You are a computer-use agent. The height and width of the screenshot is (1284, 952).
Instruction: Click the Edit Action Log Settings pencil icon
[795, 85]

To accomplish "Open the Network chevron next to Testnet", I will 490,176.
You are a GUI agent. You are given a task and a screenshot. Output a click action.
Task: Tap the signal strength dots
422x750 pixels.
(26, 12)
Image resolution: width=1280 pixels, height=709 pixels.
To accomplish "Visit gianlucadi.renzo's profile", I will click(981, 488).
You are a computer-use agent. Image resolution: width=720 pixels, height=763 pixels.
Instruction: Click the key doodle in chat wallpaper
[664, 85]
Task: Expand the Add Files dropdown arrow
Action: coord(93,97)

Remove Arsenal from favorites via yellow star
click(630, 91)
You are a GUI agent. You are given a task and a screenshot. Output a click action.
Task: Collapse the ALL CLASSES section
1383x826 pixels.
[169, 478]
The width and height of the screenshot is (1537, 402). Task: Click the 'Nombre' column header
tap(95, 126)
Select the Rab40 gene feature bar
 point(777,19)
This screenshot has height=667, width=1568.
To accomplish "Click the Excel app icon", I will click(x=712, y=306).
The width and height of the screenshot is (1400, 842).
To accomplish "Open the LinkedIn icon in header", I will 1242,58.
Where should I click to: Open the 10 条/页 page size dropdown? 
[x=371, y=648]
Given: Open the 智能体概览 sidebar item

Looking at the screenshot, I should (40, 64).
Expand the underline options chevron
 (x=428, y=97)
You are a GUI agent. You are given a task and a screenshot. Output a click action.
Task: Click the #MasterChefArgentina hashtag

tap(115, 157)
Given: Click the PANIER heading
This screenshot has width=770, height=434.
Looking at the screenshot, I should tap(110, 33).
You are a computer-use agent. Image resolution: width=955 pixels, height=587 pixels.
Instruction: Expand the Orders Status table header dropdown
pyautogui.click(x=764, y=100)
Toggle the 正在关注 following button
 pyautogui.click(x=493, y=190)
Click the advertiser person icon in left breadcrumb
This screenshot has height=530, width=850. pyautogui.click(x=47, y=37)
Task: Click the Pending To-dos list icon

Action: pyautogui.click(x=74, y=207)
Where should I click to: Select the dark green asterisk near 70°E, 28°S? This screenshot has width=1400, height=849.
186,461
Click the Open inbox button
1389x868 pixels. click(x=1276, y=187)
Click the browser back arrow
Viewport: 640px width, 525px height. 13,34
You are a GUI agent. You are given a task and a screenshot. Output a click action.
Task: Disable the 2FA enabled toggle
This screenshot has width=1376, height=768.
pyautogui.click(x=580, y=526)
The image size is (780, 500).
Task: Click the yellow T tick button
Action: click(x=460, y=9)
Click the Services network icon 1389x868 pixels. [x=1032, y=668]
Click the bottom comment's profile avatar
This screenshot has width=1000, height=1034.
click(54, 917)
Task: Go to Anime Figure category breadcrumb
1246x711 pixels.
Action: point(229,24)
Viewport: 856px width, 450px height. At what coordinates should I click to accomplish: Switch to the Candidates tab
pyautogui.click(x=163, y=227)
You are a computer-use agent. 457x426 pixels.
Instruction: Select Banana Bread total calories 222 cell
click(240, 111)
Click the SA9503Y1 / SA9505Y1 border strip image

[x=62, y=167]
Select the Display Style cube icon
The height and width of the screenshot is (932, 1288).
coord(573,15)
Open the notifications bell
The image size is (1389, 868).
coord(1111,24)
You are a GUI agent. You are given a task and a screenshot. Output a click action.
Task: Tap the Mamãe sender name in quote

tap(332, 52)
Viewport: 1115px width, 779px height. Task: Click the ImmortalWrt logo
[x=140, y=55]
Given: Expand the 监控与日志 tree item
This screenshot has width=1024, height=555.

**YOUR INSTRUCTIONS:**
Your task is to print all of the records exactly.

**YOUR RESPONSE:**
You are a computer-use agent. The height and width of the screenshot is (1284, 952).
Instruction: Click the Edit Action Log Settings pencil icon
[795, 85]

To accomplish "Open the Network chevron next to Testnet", I will 490,176.
You are a GUI agent. You are given a task and a screenshot. Output a click action.
Task: Tap the signal strength dots
422x750 pixels.
(26, 12)
Image resolution: width=1280 pixels, height=709 pixels.
To accomplish "Visit gianlucadi.renzo's profile", I will click(981, 488).
You are a computer-use agent. Image resolution: width=720 pixels, height=763 pixels.
Instruction: Click the key doodle in chat wallpaper
[664, 85]
Task: Expand the Add Files dropdown arrow
Action: coord(93,97)

Remove Arsenal from favorites via yellow star
click(630, 91)
You are a GUI agent. You are given a task and a screenshot. Output a click action.
Task: Collapse the ALL CLASSES section
1383x826 pixels.
[169, 478]
The width and height of the screenshot is (1537, 402). Task: Click the 'Nombre' column header
tap(95, 126)
Select the Rab40 gene feature bar
 point(777,19)
This screenshot has height=667, width=1568.
To accomplish "Click the Excel app icon", I will click(x=712, y=306).
The width and height of the screenshot is (1400, 842).
To accomplish "Open the LinkedIn icon in header", I will 1242,58.
Where should I click to: Open the 10 条/页 page size dropdown? 
[x=371, y=648]
Given: Open the 智能体概览 sidebar item

Looking at the screenshot, I should (40, 64).
Expand the underline options chevron
 (x=428, y=97)
You are a GUI agent. You are given a task and a screenshot. Output a click action.
Task: Click the #MasterChefArgentina hashtag

tap(115, 157)
Given: Click the PANIER heading
This screenshot has width=770, height=434.
Looking at the screenshot, I should tap(110, 33).
You are a computer-use agent. Image resolution: width=955 pixels, height=587 pixels.
Instruction: Expand the Orders Status table header dropdown
pyautogui.click(x=764, y=100)
Toggle the 正在关注 following button
 pyautogui.click(x=493, y=190)
Click the advertiser person icon in left breadcrumb
This screenshot has height=530, width=850. pyautogui.click(x=47, y=37)
Task: Click the Pending To-dos list icon

Action: pyautogui.click(x=74, y=207)
Where should I click to: Select the dark green asterisk near 70°E, 28°S? This screenshot has width=1400, height=849.
186,461
Click the Open inbox button
1389x868 pixels. click(x=1276, y=187)
Click the browser back arrow
Viewport: 640px width, 525px height. 13,34
You are a GUI agent. You are given a task and a screenshot. Output a click action.
Task: Disable the 2FA enabled toggle
This screenshot has width=1376, height=768.
pyautogui.click(x=580, y=526)
The image size is (780, 500).
Task: Click the yellow T tick button
Action: click(x=460, y=9)
Click the Services network icon 1389x868 pixels. [x=1032, y=668]
Click the bottom comment's profile avatar
This screenshot has width=1000, height=1034.
click(54, 917)
Task: Go to Anime Figure category breadcrumb
1246x711 pixels.
Action: point(229,24)
Viewport: 856px width, 450px height. At what coordinates should I click to accomplish: Switch to the Candidates tab
pyautogui.click(x=163, y=227)
You are a computer-use agent. 457x426 pixels.
Instruction: Select Banana Bread total calories 222 cell
click(240, 111)
Click the SA9503Y1 / SA9505Y1 border strip image

[x=62, y=167]
Select the Display Style cube icon
The height and width of the screenshot is (932, 1288).
coord(573,15)
Open the notifications bell
The image size is (1389, 868).
coord(1111,24)
You are a GUI agent. You are given a task and a screenshot. Output a click action.
Task: Tap the Mamãe sender name in quote

tap(332, 52)
Viewport: 1115px width, 779px height. Task: Click the ImmortalWrt logo
[x=140, y=55]
Given: Expand the 监控与日志 tree item
This screenshot has width=1024, height=555.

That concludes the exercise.